Un atelier de sensibilisation sur la mise en œuvre effective des sanctions à l’encontre de la Corée du Nord a été organisé à Djibouti du 20 au 21 mars dernier pour des participants en provenance des pays africains d’expression française. L’atelier a été organisé par CRDF Global et Compliance and Capacity Skills International (CCSI) avec le soutien d’Affaires mondiales Canada.

Les participants ont pu profiter de la publication d’un guide spécifiquement développé pour répondre aux attentes de cet atelier dont le thème principal est consacré au « Manuel d’application des sanctions de l’ONU contre la Corée du Nord » ainsi que trois études de cas intitulées « Application des sanctions des Nations  Unies et le rôle des autorités de contrôle des frontières africaines », « Contournement des sanctions nord-coréennes en Afrique » et « les cybermenaces et la communauté internationale ».

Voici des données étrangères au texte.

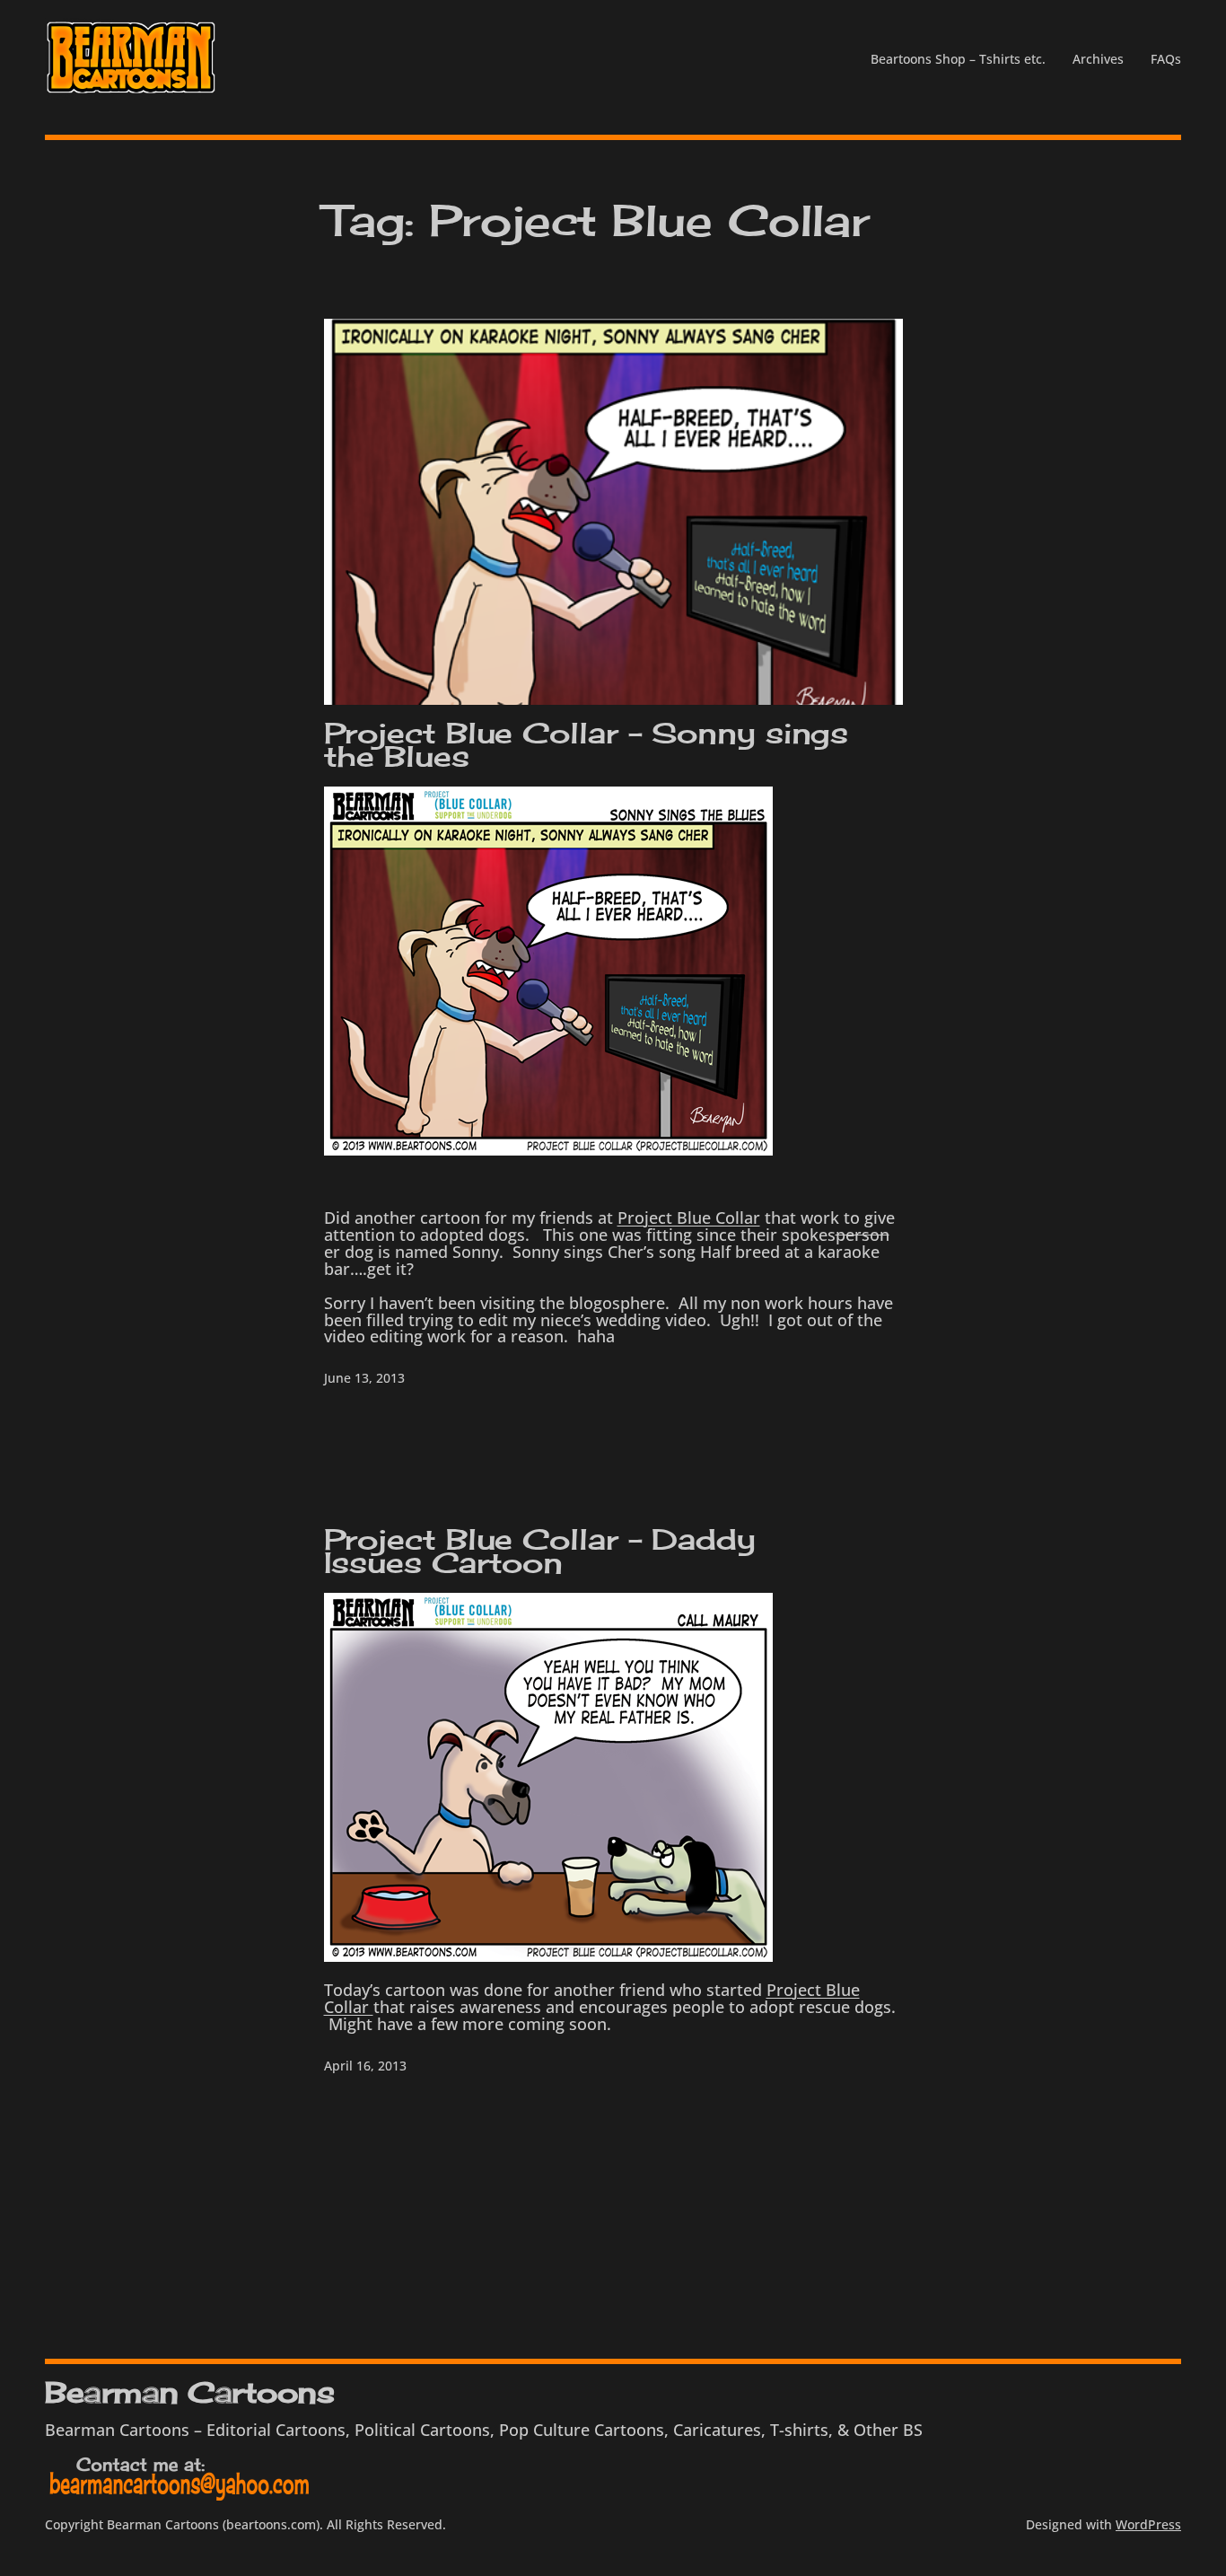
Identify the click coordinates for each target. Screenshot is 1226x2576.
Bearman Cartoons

Les participants ont ainsi été sensibilisés sur les modalités des sanctions de l’ONU contre la Corée du Nord, les activités commerciales illicites de la Corée du Nord en Afrique, et les méthodes utilisées par les acteurs commerciaux et diplomatiques nord-coréens pour déjouer les sanctions commerciales.

L’atelier, qui a réuni les représentants d’une dizaine de pays africains francophones, a été l’occasion de passer en revue les modules du manuel.

Le document fournit des conseils destinés aux secteurs publics et privés pour mettre en œuvre leurs obligations internationales contre le régime de Pyongyang.

Cet atelier permettra notamment aux participants confrontés aux violations des sanctions, potentielles ou réelles, de protéger leurs systèmes financiers, commerciaux ou défense nationale.

Au cours de ces deux jours de travaux marqués par d’intenses échanges d’idées et d’informations, les participants ont pu aborder les aspects tels qu’une introduction au programme nucléaire illégal de la Corée du Nord, la réponse de la communauté internationale et l’architecture  des sanctions des Nations Unies. L’étude détaille des obligations de mise œuvre des sanctions à l’usage des gouvernements et du secteur privé, l’analyse de cas réels qui permettent d’illustrer les activités diplomatiques et commerciales illicites de la Corée du Nord, les voies et moyens pour les autorités publiques et les responsables d’entreprises pour mettre en place un système de conformité aux sanctions à l’échelle d’un pays donné.

Ashley Taylor, en charge du secteur des nouvelles technologies auprès de CCSI, une fondation américaine pour la recherche civile et le développement, a expliqué que les pays africains ont une longue relation avec la Corée du Nord qui date de l’époque coloniale.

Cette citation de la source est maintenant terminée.